A Mormon missionary wrote me asking about the doctrine of the Trinity.   Aaron,

It is true that the doctrine of the Trinity is not easy to get our minds around. But because it is complex, does not mean it is wrong. God makes Himself known to us plainly and simply, but He is not plain and simple. You can describe the systems of a Boeing 747 in simple terms, but it would still take many volumes and years of study to know it fully. So it is with God.

I wish you were in a place I could send you my two tape series on the Trinity. I will try, as I can, to load it onto the Internet.

Having said that, let me introduce you to the introduction, so to speak, of the Trinity. To understand this doctrine you must be willing to believe what the Bible itself says, not what someone _says_ it says.

Understanding a Bible doctrine requires us to read the Bible from front to back. We must understand that God has a purpose in giving us the Bible. Although it came through many people over more than a thousand years, there is a unity to it because it actually comes from God Himself.

The doctrine of the Trinity is based on two (or three) revelations. The revelation of His Unity in the Old Testament and His Trinity in the New.

Start with the Old. The main purpose of the Old Testament is to call people away from the belief in and worship of many gods. "You go whoring on every high hill and under every green tree after false gods," He says. He gives us the First Commandment, the Schema (Deut. 6:4) " 4 ¦ Hear, O Israel: The LORD our God [is] one LORD:" And He gives us all the Isaiah verses:

"You are my witnesses," declares the Lord, "and my servant whom I have chosen, so that you may know and believe me and understand that I am he. Before me no god was formed, nor will there be one after me. I, even I, am the Lord, and apart from me there is no savior" (Isaiah 43:10-11).

This is what the Lord says Đ IsraelŐs King and Redeemer, the Lord Almighty: I am the first and I am the last; apart from me there is no God. Who then is like me? Let him proclaim it (Isaiah 44:6-7).

"You are my witnesses. Is there any God besides me? No, there is no other Rock; I know not one" (Isaiah 44:8).

"I am the Lord, and there is no other, apart from me there is no GodÉ so that from the rising of the sun to the place of its setting men may know there in none besides me. I am the Lord, and there is no other." (Isaiah 45:5-6).

TO UNDERSTAND the nature of God, we _first_ must understand that in all the universe there is but one God, self-existent God and that everything else is a creation of this One God.
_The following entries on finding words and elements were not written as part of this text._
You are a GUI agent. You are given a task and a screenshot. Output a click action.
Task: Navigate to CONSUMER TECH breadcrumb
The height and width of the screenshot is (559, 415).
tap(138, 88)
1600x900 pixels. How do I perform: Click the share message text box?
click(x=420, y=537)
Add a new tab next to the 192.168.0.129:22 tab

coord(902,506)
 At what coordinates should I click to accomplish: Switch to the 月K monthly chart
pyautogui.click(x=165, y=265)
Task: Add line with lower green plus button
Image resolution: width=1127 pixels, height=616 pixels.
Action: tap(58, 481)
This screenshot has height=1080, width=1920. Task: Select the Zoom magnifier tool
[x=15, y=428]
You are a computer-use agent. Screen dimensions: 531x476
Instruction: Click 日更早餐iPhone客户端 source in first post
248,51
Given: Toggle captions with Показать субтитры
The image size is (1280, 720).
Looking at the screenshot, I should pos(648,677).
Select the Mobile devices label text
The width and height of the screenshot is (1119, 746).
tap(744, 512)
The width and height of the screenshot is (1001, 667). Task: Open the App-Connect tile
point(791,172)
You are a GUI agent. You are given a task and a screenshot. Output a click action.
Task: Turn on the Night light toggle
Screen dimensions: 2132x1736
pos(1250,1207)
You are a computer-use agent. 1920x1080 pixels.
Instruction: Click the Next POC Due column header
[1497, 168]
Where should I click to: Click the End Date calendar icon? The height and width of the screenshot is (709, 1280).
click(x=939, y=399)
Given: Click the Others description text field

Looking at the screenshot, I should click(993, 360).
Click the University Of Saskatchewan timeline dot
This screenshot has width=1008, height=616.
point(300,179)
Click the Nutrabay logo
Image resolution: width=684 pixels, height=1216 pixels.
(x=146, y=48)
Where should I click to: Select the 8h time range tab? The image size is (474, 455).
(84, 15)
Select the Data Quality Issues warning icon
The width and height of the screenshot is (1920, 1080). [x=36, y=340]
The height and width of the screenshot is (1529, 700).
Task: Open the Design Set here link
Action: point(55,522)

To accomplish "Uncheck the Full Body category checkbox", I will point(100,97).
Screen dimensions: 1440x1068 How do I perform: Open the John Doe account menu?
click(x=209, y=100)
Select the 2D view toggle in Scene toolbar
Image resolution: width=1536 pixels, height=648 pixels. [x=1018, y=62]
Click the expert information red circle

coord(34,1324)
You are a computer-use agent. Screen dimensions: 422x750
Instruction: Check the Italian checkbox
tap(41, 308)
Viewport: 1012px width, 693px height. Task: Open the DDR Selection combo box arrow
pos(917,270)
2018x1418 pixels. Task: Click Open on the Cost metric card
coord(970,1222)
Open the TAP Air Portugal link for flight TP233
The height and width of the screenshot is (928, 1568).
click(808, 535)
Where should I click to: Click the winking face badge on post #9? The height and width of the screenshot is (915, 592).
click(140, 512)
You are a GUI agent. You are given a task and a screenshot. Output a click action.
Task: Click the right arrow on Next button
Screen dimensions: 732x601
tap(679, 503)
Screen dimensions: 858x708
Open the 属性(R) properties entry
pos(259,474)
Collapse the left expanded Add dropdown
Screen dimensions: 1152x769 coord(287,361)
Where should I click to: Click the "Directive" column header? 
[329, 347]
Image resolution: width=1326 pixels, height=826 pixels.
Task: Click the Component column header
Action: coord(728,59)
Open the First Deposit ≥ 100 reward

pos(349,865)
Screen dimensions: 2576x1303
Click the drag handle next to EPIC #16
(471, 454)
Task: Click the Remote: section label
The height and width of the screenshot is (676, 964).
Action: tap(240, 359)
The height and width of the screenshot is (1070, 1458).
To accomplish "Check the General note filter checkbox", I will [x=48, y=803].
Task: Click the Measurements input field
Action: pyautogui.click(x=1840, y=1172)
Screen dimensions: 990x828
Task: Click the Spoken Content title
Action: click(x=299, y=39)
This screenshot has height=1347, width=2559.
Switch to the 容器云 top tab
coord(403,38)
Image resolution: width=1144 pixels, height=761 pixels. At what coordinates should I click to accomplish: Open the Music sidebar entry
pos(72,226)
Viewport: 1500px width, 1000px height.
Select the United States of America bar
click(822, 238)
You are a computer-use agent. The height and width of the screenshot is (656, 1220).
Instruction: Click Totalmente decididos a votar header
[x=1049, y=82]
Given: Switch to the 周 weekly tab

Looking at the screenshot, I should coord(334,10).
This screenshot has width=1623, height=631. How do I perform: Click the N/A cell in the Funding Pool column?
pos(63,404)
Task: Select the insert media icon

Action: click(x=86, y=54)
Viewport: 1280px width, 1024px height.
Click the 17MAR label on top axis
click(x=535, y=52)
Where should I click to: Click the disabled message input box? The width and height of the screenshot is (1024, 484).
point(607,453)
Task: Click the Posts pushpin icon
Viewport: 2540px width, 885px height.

That is the bottom line of the Old Testament and the beginning of understanding the New Testament.

Only once we understand that there is but one God and we begin to approach the revelation of the New Testament.

In the New Testament we indeed find that God appears in three Persons: Father Son; and Holy Spirit. All three of these Persons possess all the attributes of God.

SO WHAT DO WE DO with the information? We can either jettison the revelation of the Old Testament (as Mormons do) and say there are three Gods (and if three why not four, and if four why not me?). But we can't do that.

OR WE can take the rout of the Unitarians and say there is only one God, but sometimes He appears as the Father, sometimes as the Son, or sometimes as the Holy Spirit. But that won't work either because the New Testament declares that Jesus, being fully God, is Eternal. So what do we do with the New Testament revelation of the full Godhood of Jesus, the Father, and the Holy Spirit? We can't wrap our minds around a God Who is both One and Three. We must redo his infinity to fit with in our finite universe. We do so either by rejecting the Old Testament Revelation of His Oneness, or by rejecting the New Testament revelation of His Threeness. Cults take one of those two options.

BUT TO THOSE who declare what the Bible declares even though they do not full understand it, there is but one acceptable statement of faith: "There is One God Who eternally exists in Three Persons; Father, Son, and Holy Ghost."

Mormons scoff at this great revelation of God's grandness as silly. They mock it (or did when I was a Mormon) in the temple ceremony, as the mock Christianity during the Manti pageant singing "At the cross, at the cross, where I first saw the light and the burden of my sin rolled away..." as though that hymn depicted the silliness of trusting Christ alone for forgiveness.

WHEN I WAS in the Navy, I was a radar technician. I fixed radars. But I never knew how electricty worked. I though "the electrons move down the wire from positive to negative." But a nuclear scientist told me, "Actually, the holes _between_ the electrons move." So, you see, I never understood it. But that never prevented me from turning on the lights.

The Trinity is simply stating everything God revealed about Himself in the Bible. But the cults can't submit to that kind of simple obedience. So they make up something. For me, I would rather say what the Bible says even if I don't understand it, rather than make up something the Bible does not say, just so I can understand it.

Again Aaron, I advise you to listen, not only to what Mormons tell you, but to think outside the box and ask yourself if all of the great minds of Christianity have come to love and believe in the Trinitarian God of the Bible just because some priest told them to believe it. That is not the case.

Even if you can't get a hold on the Trinity, at least, do not fall for the lie that there are many Gods in the Universe.